*What to produce*
Transcribe the records below. Leave every line exactly as written.

Information below:

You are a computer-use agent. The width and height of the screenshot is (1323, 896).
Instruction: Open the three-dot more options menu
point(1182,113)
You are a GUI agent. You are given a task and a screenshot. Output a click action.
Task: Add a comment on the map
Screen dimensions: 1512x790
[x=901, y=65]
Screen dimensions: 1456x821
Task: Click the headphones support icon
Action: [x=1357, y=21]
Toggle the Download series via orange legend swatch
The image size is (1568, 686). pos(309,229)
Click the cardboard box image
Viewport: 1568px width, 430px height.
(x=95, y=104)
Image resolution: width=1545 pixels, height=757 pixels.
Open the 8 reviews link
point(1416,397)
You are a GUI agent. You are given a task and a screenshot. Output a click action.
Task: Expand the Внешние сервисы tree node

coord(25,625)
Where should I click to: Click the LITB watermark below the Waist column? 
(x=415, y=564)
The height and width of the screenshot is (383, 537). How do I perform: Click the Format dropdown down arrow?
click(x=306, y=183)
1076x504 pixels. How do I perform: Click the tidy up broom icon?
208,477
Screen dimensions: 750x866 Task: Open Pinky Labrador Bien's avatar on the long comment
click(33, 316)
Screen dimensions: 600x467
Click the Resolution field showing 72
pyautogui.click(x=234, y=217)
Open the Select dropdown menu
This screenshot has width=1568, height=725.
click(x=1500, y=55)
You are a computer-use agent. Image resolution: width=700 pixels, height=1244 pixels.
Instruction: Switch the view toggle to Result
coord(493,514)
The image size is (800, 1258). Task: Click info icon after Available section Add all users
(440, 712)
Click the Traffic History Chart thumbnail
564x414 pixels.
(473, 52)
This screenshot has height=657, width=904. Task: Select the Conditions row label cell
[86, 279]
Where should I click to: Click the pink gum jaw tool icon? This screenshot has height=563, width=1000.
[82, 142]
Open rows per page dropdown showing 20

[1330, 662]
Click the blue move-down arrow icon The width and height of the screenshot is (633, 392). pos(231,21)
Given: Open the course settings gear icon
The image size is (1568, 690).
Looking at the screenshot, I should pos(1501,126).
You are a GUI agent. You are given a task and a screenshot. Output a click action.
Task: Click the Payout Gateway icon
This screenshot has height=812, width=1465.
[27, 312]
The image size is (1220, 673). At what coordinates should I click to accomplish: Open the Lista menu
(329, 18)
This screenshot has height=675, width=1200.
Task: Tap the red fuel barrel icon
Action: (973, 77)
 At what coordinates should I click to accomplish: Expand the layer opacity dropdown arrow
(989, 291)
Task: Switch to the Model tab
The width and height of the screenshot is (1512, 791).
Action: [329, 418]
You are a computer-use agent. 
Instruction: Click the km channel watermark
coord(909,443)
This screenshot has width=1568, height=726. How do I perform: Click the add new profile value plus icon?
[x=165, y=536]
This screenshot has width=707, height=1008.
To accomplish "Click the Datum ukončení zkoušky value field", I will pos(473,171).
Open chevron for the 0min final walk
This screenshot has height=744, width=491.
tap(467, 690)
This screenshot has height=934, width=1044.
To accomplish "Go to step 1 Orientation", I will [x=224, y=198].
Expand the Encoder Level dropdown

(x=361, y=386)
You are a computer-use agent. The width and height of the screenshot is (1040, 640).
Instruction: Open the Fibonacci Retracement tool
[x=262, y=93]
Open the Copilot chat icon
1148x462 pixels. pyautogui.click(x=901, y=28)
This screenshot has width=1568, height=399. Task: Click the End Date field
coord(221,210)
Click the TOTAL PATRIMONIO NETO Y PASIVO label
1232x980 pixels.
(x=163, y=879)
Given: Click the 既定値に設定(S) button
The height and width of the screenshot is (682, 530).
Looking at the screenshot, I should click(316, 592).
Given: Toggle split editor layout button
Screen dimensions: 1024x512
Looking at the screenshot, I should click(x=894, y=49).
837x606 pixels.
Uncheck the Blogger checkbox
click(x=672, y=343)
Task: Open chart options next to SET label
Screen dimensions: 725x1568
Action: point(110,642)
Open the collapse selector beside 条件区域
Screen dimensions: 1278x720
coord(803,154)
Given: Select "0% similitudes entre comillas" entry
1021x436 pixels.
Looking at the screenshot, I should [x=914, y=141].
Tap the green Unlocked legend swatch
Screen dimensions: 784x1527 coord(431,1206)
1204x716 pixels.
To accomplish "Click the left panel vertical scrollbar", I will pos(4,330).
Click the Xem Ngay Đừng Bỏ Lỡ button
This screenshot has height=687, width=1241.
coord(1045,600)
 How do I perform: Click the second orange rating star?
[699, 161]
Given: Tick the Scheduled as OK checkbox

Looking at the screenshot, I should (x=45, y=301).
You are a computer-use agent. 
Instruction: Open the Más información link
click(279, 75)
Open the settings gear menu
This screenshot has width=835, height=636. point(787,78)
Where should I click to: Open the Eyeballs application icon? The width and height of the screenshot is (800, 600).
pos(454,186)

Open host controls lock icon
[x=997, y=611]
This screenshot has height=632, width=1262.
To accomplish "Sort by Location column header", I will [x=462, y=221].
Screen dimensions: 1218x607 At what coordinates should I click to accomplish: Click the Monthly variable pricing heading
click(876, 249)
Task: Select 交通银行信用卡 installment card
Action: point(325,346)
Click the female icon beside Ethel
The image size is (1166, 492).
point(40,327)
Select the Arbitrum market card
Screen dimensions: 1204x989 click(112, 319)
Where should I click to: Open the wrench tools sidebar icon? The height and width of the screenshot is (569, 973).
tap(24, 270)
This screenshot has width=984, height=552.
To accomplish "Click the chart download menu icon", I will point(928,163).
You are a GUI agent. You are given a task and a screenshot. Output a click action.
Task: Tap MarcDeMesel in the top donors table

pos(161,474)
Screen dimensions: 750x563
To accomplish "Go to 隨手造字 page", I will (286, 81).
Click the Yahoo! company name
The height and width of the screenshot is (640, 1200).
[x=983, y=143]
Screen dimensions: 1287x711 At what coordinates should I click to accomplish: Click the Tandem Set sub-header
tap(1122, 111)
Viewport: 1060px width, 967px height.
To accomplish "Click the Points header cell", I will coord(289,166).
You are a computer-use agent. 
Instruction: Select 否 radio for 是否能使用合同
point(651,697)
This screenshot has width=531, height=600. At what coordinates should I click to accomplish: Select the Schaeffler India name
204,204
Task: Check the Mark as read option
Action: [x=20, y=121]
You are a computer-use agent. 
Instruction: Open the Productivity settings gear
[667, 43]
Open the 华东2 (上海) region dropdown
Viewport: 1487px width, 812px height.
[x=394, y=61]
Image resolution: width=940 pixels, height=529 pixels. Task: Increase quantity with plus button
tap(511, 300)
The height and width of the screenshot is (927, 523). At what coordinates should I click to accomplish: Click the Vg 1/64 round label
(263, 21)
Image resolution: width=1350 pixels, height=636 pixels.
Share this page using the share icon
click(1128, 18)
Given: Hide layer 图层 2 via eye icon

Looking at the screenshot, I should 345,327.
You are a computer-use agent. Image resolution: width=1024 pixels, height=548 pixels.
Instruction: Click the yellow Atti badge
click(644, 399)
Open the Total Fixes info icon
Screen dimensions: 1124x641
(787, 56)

End of Information.

*Completed exercise*
You are a computer-use agent. The width and height of the screenshot is (1323, 896).
Instruction: Open the three-dot more options menu
point(1182,113)
You are a GUI agent. You are given a task and a screenshot. Output a click action.
Task: Add a comment on the map
Screen dimensions: 1512x790
[x=901, y=65]
Screen dimensions: 1456x821
Task: Click the headphones support icon
Action: [x=1357, y=21]
Toggle the Download series via orange legend swatch
The image size is (1568, 686). pos(309,229)
Click the cardboard box image
Viewport: 1568px width, 430px height.
(x=95, y=104)
Image resolution: width=1545 pixels, height=757 pixels.
Open the 8 reviews link
point(1416,397)
You are a GUI agent. You are given a task and a screenshot. Output a click action.
Task: Expand the Внешние сервисы tree node

coord(25,625)
Where should I click to: Click the LITB watermark below the Waist column? 
(x=415, y=564)
The height and width of the screenshot is (383, 537). How do I perform: Click the Format dropdown down arrow?
click(x=306, y=183)
1076x504 pixels. How do I perform: Click the tidy up broom icon?
208,477
Screen dimensions: 750x866 Task: Open Pinky Labrador Bien's avatar on the long comment
click(33, 316)
Screen dimensions: 600x467
Click the Resolution field showing 72
pyautogui.click(x=234, y=217)
Open the Select dropdown menu
This screenshot has width=1568, height=725.
click(x=1500, y=55)
You are a computer-use agent. Image resolution: width=700 pixels, height=1244 pixels.
Instruction: Switch the view toggle to Result
coord(493,514)
The image size is (800, 1258). Task: Click info icon after Available section Add all users
(440, 712)
Click the Traffic History Chart thumbnail
564x414 pixels.
(473, 52)
This screenshot has height=657, width=904. Task: Select the Conditions row label cell
[86, 279]
Where should I click to: Click the pink gum jaw tool icon? This screenshot has height=563, width=1000.
[82, 142]
Open rows per page dropdown showing 20

[1330, 662]
Click the blue move-down arrow icon The width and height of the screenshot is (633, 392). pos(231,21)
Given: Open the course settings gear icon
The image size is (1568, 690).
Looking at the screenshot, I should pos(1501,126).
You are a GUI agent. You are given a task and a screenshot. Output a click action.
Task: Click the Payout Gateway icon
This screenshot has height=812, width=1465.
[27, 312]
The image size is (1220, 673). At what coordinates should I click to accomplish: Open the Lista menu
(329, 18)
This screenshot has height=675, width=1200.
Task: Tap the red fuel barrel icon
Action: (973, 77)
 At what coordinates should I click to accomplish: Expand the layer opacity dropdown arrow
(989, 291)
Task: Switch to the Model tab
The width and height of the screenshot is (1512, 791).
Action: [329, 418]
You are a computer-use agent. 
Instruction: Click the km channel watermark
coord(909,443)
This screenshot has width=1568, height=726. How do I perform: Click the add new profile value plus icon?
[x=165, y=536]
This screenshot has width=707, height=1008.
To accomplish "Click the Datum ukončení zkoušky value field", I will pos(473,171).
Open chevron for the 0min final walk
This screenshot has height=744, width=491.
tap(467, 690)
This screenshot has height=934, width=1044.
To accomplish "Go to step 1 Orientation", I will [x=224, y=198].
Expand the Encoder Level dropdown

(x=361, y=386)
You are a computer-use agent. The width and height of the screenshot is (1040, 640).
Instruction: Open the Fibonacci Retracement tool
[x=262, y=93]
Open the Copilot chat icon
1148x462 pixels. pyautogui.click(x=901, y=28)
This screenshot has width=1568, height=399. Task: Click the End Date field
coord(221,210)
Click the TOTAL PATRIMONIO NETO Y PASIVO label
1232x980 pixels.
(x=163, y=879)
Given: Click the 既定値に設定(S) button
The height and width of the screenshot is (682, 530).
Looking at the screenshot, I should click(316, 592).
Given: Toggle split editor layout button
Screen dimensions: 1024x512
Looking at the screenshot, I should click(x=894, y=49).
837x606 pixels.
Uncheck the Blogger checkbox
click(x=672, y=343)
Task: Open chart options next to SET label
Screen dimensions: 725x1568
Action: point(110,642)
Open the collapse selector beside 条件区域
Screen dimensions: 1278x720
coord(803,154)
Given: Select "0% similitudes entre comillas" entry
1021x436 pixels.
Looking at the screenshot, I should [x=914, y=141].
Tap the green Unlocked legend swatch
Screen dimensions: 784x1527 coord(431,1206)
1204x716 pixels.
To accomplish "Click the left panel vertical scrollbar", I will pos(4,330).
Click the Xem Ngay Đừng Bỏ Lỡ button
This screenshot has height=687, width=1241.
coord(1045,600)
 How do I perform: Click the second orange rating star?
[699, 161]
Given: Tick the Scheduled as OK checkbox

Looking at the screenshot, I should (x=45, y=301).
You are a computer-use agent. 
Instruction: Open the Más información link
click(279, 75)
Open the settings gear menu
This screenshot has width=835, height=636. point(787,78)
Where should I click to: Open the Eyeballs application icon? The width and height of the screenshot is (800, 600).
pos(454,186)

Open host controls lock icon
[x=997, y=611]
This screenshot has height=632, width=1262.
To accomplish "Sort by Location column header", I will [x=462, y=221].
Screen dimensions: 1218x607 At what coordinates should I click to accomplish: Click the Monthly variable pricing heading
click(876, 249)
Task: Select 交通银行信用卡 installment card
Action: point(325,346)
Click the female icon beside Ethel
The image size is (1166, 492).
point(40,327)
Select the Arbitrum market card
Screen dimensions: 1204x989 click(112, 319)
Where should I click to: Open the wrench tools sidebar icon? The height and width of the screenshot is (569, 973).
tap(24, 270)
This screenshot has width=984, height=552.
To accomplish "Click the chart download menu icon", I will point(928,163).
You are a GUI agent. You are given a task and a screenshot. Output a click action.
Task: Tap MarcDeMesel in the top donors table

pos(161,474)
Screen dimensions: 750x563
To accomplish "Go to 隨手造字 page", I will (286, 81).
Click the Yahoo! company name
The height and width of the screenshot is (640, 1200).
[x=983, y=143]
Screen dimensions: 1287x711 At what coordinates should I click to accomplish: Click the Tandem Set sub-header
tap(1122, 111)
Viewport: 1060px width, 967px height.
To accomplish "Click the Points header cell", I will coord(289,166).
You are a computer-use agent. 
Instruction: Select 否 radio for 是否能使用合同
point(651,697)
This screenshot has width=531, height=600. At what coordinates should I click to accomplish: Select the Schaeffler India name
204,204
Task: Check the Mark as read option
Action: [x=20, y=121]
You are a computer-use agent. 
Instruction: Open the Productivity settings gear
[667, 43]
Open the 华东2 (上海) region dropdown
Viewport: 1487px width, 812px height.
[x=394, y=61]
Image resolution: width=940 pixels, height=529 pixels. Task: Increase quantity with plus button
tap(511, 300)
The height and width of the screenshot is (927, 523). At what coordinates should I click to accomplish: Click the Vg 1/64 round label
(263, 21)
Image resolution: width=1350 pixels, height=636 pixels.
Share this page using the share icon
click(1128, 18)
Given: Hide layer 图层 2 via eye icon

Looking at the screenshot, I should 345,327.
You are a computer-use agent. Image resolution: width=1024 pixels, height=548 pixels.
Instruction: Click the yellow Atti badge
click(644, 399)
Open the Total Fixes info icon
Screen dimensions: 1124x641
(787, 56)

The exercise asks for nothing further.